無理に被害者の連絡先等の情報を得ようとすると、捜査機関に証拠隠滅や威迫のおそれがあると受け止められる可能性があるため、無理やり情報を得ようとしないほうが良いでしょう。
被害者が警察に被害届を提出していた場合、加害者に依頼された弁護士は、捜査機関に被害者の情報を教えてくれるよう働きかけます。
捜査機関が被害者に確認し、被害者が弁護士になら連絡先を教えても良いと言ってくれた場合には弁護士が示談交渉を進められます。
加害者自身が逮捕・勾留されている場合
加害者自身が逮捕・勾留されている場合は、自分が依頼した弁護士を除き、外部の人との連絡はとれません。当然、被害者の方に示談について連絡もできません。

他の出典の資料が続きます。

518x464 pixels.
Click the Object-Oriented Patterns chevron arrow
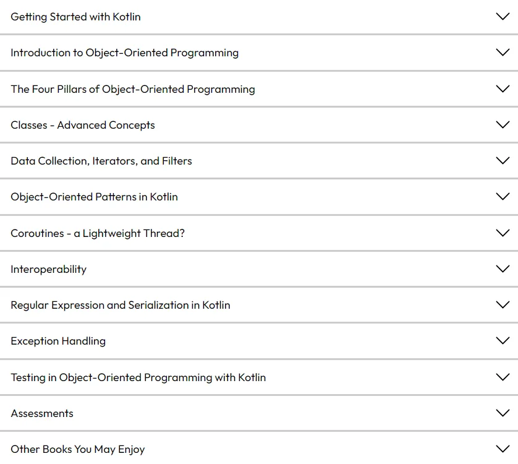tap(503, 197)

逮捕・勾留されている場合には、加害者自身での示談は不可能なので、示談したい場合には弁護士に依頼しましょう。
被害者の被害感情が大きい場合
被害者の被害感情が大きい時や、被害者と加害者の認識が大きく異なる場合に自分で示談交渉を行うと、被害者を更に怒らせてしまうことがあるので、自分でやらない方が良いでしょう。
示談交渉を自分で進める場合の注意点
示談交渉を自分で進める場合の注意点について解説します。
刑事事件の示談には時間制限がある
刑事事件では、示談はできるだけ早く行うのが望ましいです。
逮捕されると捜査機関による取り調べが行われ、逮捕後48時間以内に検察庁に身柄が送致されます。検察官は身柄を受け取ってから24時間以内に、勾留するかどうかを決定します。
勾留決定がされてしまうと最長20日間、身柄が拘束されてしまう可能性があります。
上述のように、刑事事件では段階ごとに時間制限があります。逮捕後すぐに示談が成立すれば検察官送致前に身柄を解放してもらえる可能性があります。
検察官送致後であっても勾留決定前に示談が成立すれば、最長20日間の身柄拘束を受けずに済む可能性があります。
勾留期間中に示談が成立すれば、勾留期間満了時に不起訴処分を獲得できる可能性があります。
勾留期間が満了すると、検察官は起訴するか不起訴にするか判断します。示談成立は起訴不起訴の判断に大きな影響を及ぼします。
起訴されてしまうと、日本では約99%が有罪になります。刑事事件の示談には時間制限があるので、できるだけ早く示談を成立させましょう。
そもそも交渉を始められない場合もある
示談交渉を自分で進めようと思っても、そもそも交渉を始められない場合があります。以下、解説します。
連絡先を教えてもらえない
そもそも被害者の連絡先がわからなければ示談交渉は始められません。
捜査機関に被害者の情報を教えてもらおうとしても、捜査機関は加害者本人に情報を教えません。
加害者が弁護士に依頼すると、依頼された弁護士は捜査機関に示談したい旨を伝えます。捜査機関は示談交渉のために連絡先を加害者の弁護士に伝えてよいかどうか、被害者に確認します。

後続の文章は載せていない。